Ups! Aku berani ngomong kayak gitu! Ah, biar aja, deh. Udah tanggung.

Kirana sedikit senang melihat kemajuan dirinya sendiri yang berani berbicara begitu pada Elang.

"Tenang, Kiran. Kamu masih punya utang padaku. Nanti malam, kamu harus mulai bikin batik, ya. Buat gantiin batik yang waktu itu kamu rusakin," Elang berbalik sebentar dan melontarkan kata-kata ini. Kali ini, dia sambil tersenyum penuh arti.

Sebuah pengharapan. Itu yang Kirana tangkap dari senyum Elang.

"Eh, eh, nggak bisa, Lang! Malam ini aku mau ajak Kirana minum choco blended di kafe. Mau kuajak rapat soal acara sekolah," Addo langsung menyanggah.

Elang tertawa kecil. "Kalau begitu, tanya Kiran langsung aja, deh. Biar dia yang milih, mau bareng kamu atau aku. Oke?"

Tubuh menjulang itu pun meninggalkan ruang makan.

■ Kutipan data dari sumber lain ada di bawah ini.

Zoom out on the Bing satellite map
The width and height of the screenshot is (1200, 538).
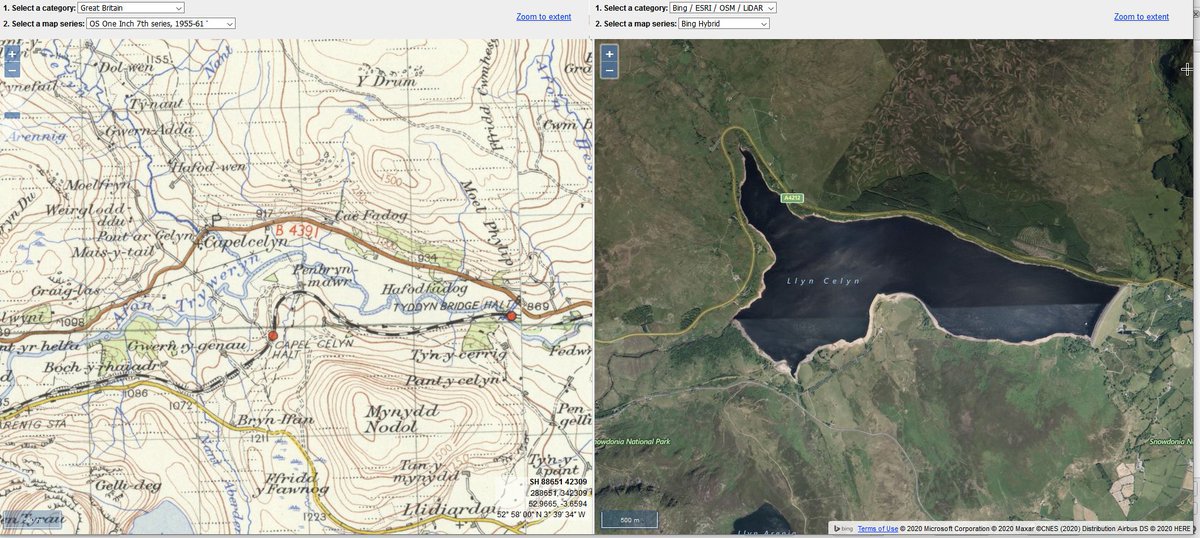[x=609, y=70]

Kirana nyaris terpekik. Dia senang Elang begitu yakin dirinya lebih memilih Elang. Itu berarti setidaknya Elang tahu bahwa Kirana senang berada di dekatnya. Tapi ... ah, pemuda yang satu ini. Mau apa sih, dia?

"Jadi, kamu ke sini cuma mau ngajak aku pergi? Ngapain sih, Do?" Kirana duduk di kursi makan. Vanes menyusul duduk di samping Kirana.

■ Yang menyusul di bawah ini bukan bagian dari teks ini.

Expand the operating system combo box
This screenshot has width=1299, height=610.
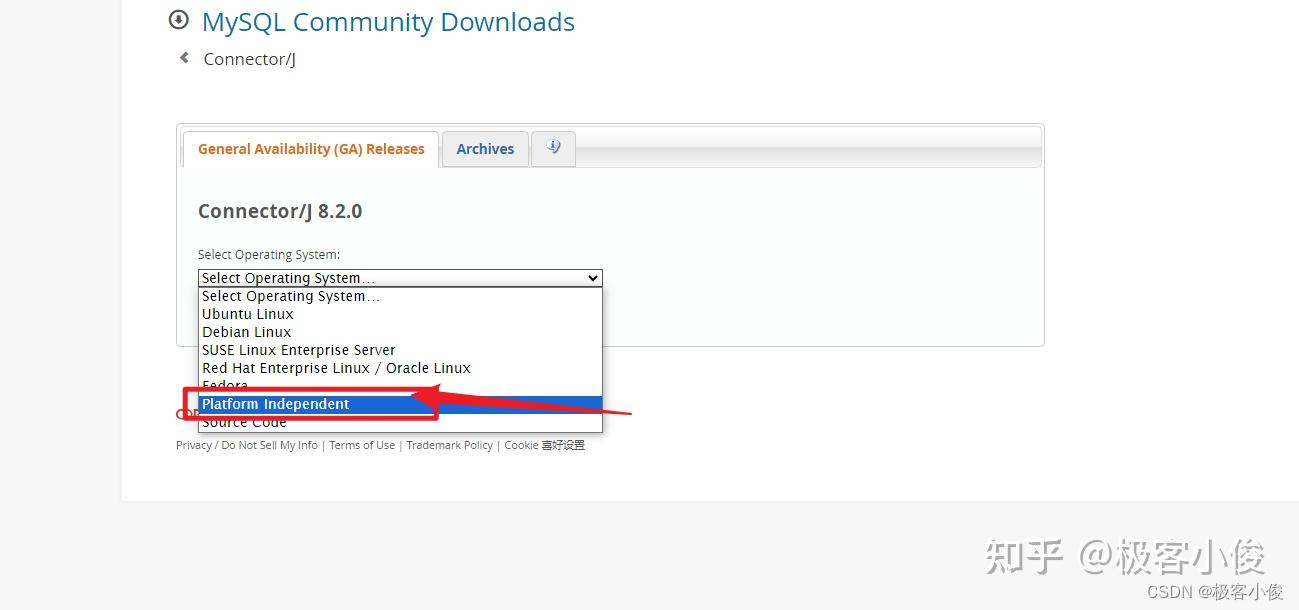(x=400, y=278)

"Iya, Do, rajin amat sih, ke sini untuk urusan yang nggak penting," timpal Vanes.

"Siapa bilang nggak penting?" Addo menarik kursi makan lalu duduk tanpa diminta. "Ini soal sekolah kita. Aku kan, Ketua OSIS, jadi aku harus peduli," kata Addo, sok penting.

Kirana mengedikkan bahu. "Tapi, ini kan, bukan di sekolah. Urusan sekolah ya diurusin di sekolah aja."

Vanes mengangguk-angguk.

"Kiran, nggak usah mbantah aku, deh. Yuk, jalan sekarang! Mumpung belum malam. Aku nggak mau disalahin sama orangtua kamu kalau aku nanti ngantar pulangnya kemalaman," kata Addo.

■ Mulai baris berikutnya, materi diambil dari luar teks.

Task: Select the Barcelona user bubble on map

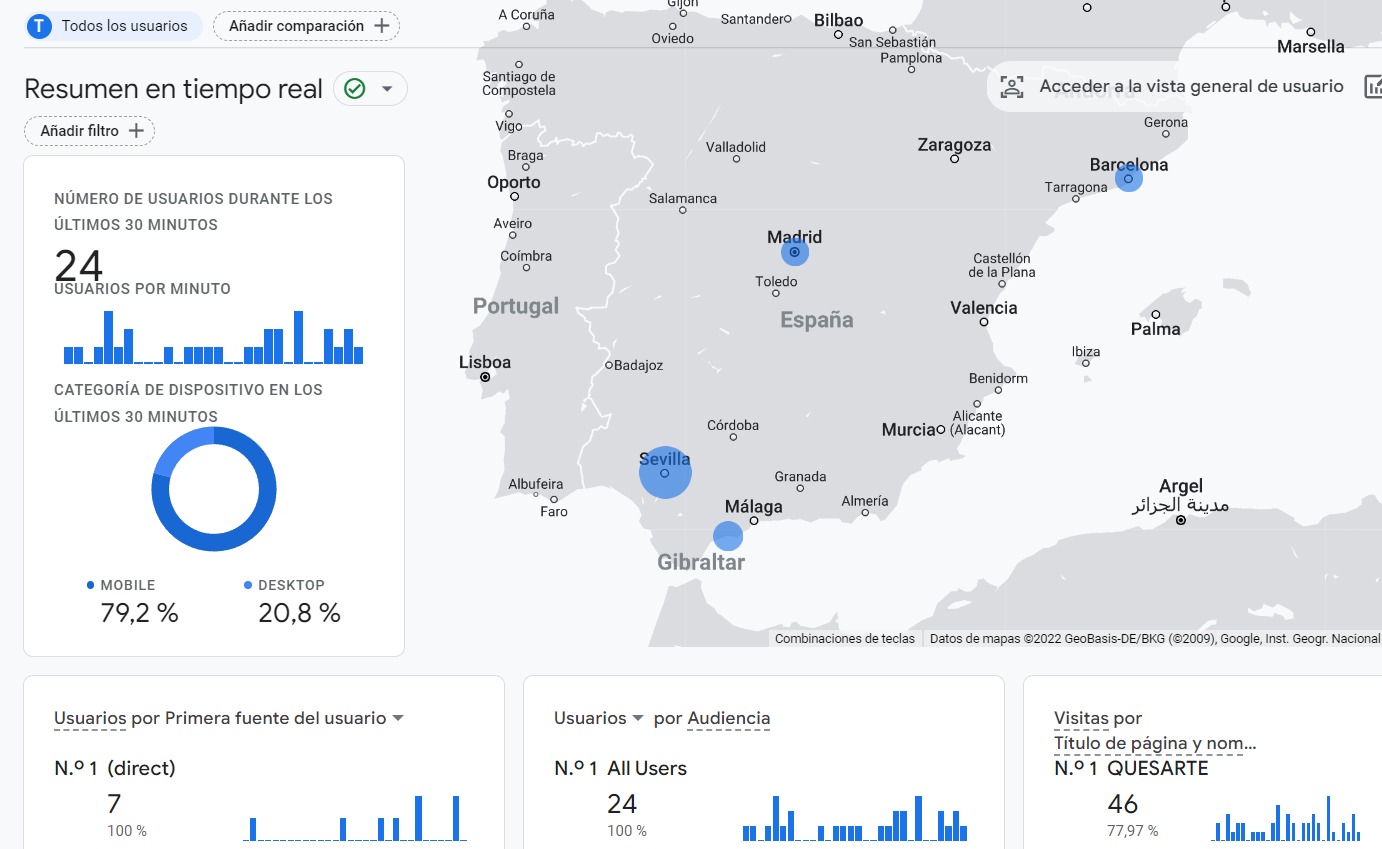Action: point(1128,179)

"Ihh, maksa banget, sih? Maaf ya, Do. Kamu kan, tadi dengar sendiri, aku harus ketemu Elang malam ini," hati Kirana berdesir saat mengatakan harus-ketemu-Elang-malam-ini.

Serius, nih, aku beneran akan ketemu Elang malam ini? Tadi Elang bercanda nggak, sih?

Addo terdiam. Bukan Addo namanya kalau menyerah begitu saja.

"Ya udahlah, Do, kita balik aja. Urusan aku udah selesai. Kamu juga, kan?" bujuk Vanes.

Addo menggeleng. Tiba-tiba matanya berbinar dan senyumnya mengembang. Pemuda itu menjentikkan jari.

"Kamu boleh ketemuan sama Elang nanti malam, tapi aku temanin!"